Można by ją tak traktować, gdyby to padło raz, i gdyby nie szły za tym coraz bardziej krwiste działania. Czy można było wyobrazić sobie, żeby ktoś kogoś pobił bez konsekwencji? Czy można było sobie wyobrazić, żeby 11 listopada cała Warszawa stawała w ogniu? Żeby 1 sierpnia, kiedy czcimy rocznicę powstania warszawskiego, stolica wyglądała, jakby znowu wybuchło powstanie? Znam obchody 14 lipca w Paryżu czy święta niepodległości w USA – tam jest radość. Tutaj widzę płonące race, dymy i chęć pobicia przeciwnika. To nie są żarty. Jedna pani spoliczkowała drugą panią, bo ta krzyczała „Konstytucja!”. Wygląda to na maglową historię, ale tego typu incydenty wiele mówią. To nie jest normalne, że jeden pan pobił drugiego pana, bo ten mówił w tramwaju po niemiecku. Nie jest normalne, że wicepremier Gliński grozi Teatrowi Nowemu w Poznaniu, bo wystąpił tam Jan Tomasz Gross z wieczorem autorskim. Ale nie jest normalne także to, że opozycja w Warszawie bojkotuje Kino Wisła, bo miał tam wystąpić Wojciech Cejrowski. Zbliżamy się powoli do granicy cywilizacji.
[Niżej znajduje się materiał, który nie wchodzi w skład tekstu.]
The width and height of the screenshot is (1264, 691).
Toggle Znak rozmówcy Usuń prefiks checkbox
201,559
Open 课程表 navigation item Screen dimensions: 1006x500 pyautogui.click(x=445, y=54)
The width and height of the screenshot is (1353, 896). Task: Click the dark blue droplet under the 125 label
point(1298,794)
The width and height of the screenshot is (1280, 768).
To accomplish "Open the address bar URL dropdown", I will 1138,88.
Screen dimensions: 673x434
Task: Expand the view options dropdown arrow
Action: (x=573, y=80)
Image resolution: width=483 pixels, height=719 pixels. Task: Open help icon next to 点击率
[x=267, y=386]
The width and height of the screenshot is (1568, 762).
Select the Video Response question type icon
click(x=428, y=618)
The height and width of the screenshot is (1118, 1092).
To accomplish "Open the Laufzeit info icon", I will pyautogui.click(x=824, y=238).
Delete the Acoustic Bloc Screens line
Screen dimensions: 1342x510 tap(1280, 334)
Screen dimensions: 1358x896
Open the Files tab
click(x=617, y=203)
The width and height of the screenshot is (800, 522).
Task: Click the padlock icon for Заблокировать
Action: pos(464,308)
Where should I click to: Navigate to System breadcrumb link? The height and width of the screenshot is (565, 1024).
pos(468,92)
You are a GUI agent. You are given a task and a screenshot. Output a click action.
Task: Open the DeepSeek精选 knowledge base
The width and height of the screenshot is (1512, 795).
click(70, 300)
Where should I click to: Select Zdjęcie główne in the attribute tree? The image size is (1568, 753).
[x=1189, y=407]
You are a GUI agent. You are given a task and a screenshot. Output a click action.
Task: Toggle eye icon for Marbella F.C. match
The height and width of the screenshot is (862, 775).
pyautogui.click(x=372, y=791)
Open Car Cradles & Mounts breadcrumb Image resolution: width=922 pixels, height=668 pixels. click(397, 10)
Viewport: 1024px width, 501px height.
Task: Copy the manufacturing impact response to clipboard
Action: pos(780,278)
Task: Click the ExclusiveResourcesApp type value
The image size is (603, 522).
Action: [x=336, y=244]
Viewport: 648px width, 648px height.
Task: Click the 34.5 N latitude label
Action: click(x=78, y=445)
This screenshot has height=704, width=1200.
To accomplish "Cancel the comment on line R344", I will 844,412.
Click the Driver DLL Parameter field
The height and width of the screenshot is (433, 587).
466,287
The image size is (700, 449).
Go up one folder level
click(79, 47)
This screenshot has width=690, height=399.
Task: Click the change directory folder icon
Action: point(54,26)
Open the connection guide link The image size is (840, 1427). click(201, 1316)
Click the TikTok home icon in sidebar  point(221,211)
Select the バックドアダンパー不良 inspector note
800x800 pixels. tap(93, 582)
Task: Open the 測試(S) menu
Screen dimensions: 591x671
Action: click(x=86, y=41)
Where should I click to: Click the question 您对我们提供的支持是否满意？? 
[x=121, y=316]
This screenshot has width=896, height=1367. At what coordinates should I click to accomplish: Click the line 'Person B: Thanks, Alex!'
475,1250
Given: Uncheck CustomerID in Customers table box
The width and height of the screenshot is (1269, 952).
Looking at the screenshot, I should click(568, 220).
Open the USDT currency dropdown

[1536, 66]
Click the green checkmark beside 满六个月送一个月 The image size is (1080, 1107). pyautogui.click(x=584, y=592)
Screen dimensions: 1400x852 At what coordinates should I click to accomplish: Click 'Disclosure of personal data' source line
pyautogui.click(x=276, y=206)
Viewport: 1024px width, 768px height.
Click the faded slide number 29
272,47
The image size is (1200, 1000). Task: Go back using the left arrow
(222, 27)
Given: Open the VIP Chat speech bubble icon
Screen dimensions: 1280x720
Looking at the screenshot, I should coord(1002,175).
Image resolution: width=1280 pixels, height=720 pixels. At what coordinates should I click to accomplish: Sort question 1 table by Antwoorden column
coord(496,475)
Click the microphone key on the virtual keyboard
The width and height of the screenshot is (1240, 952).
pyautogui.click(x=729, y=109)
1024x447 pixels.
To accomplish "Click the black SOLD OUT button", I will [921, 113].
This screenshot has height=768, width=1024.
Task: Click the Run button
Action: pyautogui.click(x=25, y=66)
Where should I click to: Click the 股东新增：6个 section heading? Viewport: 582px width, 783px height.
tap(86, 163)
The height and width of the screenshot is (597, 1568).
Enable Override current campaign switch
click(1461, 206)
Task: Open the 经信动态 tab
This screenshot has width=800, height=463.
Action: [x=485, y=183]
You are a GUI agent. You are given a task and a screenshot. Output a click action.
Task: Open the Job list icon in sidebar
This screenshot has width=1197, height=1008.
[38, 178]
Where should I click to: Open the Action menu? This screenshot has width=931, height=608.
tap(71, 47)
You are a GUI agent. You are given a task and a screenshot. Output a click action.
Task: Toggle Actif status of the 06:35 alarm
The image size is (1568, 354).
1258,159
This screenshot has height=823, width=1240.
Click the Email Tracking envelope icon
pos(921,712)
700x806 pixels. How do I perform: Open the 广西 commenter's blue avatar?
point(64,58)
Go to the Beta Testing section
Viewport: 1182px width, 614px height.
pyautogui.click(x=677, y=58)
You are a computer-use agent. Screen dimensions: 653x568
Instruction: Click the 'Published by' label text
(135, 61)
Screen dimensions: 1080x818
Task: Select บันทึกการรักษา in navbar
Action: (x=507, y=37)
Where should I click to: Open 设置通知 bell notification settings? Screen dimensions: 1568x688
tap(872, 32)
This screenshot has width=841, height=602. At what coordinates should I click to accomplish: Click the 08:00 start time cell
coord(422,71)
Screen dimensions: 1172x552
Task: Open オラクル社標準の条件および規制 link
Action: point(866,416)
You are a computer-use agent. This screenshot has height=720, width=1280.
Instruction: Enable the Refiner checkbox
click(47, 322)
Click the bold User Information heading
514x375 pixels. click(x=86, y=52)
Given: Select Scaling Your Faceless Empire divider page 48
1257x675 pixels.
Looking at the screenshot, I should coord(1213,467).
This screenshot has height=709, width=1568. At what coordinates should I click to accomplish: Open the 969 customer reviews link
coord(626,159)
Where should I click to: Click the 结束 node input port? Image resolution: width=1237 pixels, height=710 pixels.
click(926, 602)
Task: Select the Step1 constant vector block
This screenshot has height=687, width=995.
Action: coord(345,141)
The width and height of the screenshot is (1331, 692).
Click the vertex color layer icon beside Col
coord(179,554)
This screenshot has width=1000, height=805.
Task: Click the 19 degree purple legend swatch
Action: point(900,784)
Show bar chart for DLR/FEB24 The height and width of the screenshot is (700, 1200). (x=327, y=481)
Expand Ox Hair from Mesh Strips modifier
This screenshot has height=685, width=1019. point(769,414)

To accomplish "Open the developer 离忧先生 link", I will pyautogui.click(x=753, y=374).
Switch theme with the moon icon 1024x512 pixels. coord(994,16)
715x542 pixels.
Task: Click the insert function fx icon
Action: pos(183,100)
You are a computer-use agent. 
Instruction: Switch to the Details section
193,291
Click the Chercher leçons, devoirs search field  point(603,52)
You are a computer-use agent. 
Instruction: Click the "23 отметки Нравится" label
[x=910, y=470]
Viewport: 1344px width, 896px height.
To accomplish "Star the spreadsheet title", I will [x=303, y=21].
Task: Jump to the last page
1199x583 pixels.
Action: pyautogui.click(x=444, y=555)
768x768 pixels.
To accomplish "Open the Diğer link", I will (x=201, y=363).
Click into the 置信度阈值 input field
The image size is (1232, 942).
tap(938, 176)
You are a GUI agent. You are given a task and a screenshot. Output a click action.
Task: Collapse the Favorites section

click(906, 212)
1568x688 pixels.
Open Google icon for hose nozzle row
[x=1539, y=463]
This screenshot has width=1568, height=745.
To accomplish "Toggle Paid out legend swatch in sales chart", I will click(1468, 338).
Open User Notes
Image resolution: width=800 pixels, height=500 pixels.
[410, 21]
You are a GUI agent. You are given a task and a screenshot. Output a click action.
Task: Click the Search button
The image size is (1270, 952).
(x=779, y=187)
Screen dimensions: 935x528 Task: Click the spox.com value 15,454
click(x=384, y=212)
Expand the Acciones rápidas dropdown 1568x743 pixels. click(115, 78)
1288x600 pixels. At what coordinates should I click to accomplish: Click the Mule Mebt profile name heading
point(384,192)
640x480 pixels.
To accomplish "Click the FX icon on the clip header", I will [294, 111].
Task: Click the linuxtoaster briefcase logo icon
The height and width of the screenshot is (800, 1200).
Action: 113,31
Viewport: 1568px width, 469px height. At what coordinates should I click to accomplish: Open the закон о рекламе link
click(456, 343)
Liczę na to, że ci, którzy jeszcze nie widzieli Dobrej zmiany, przeczytają naszą rozmowę, a potem pomyślą „może zobaczę ten film”. I może po obejrzeniu pomyślą o Polsce. Na projekcjach pojawiają się dyskusje o przyszłości kraju. Na pokaz w Katowicach przyszli zarówno ludzie z Klubów Gazety Polskiej, jak i z KOD-u, a po seansie zaczęli umawiać się na spotkanie, żeby pogadać o tym, co w Polsce będzie. Napawa mnie to lekkim optymizmem. Może nasz Titanic jakimś cudem ominie górę lodową?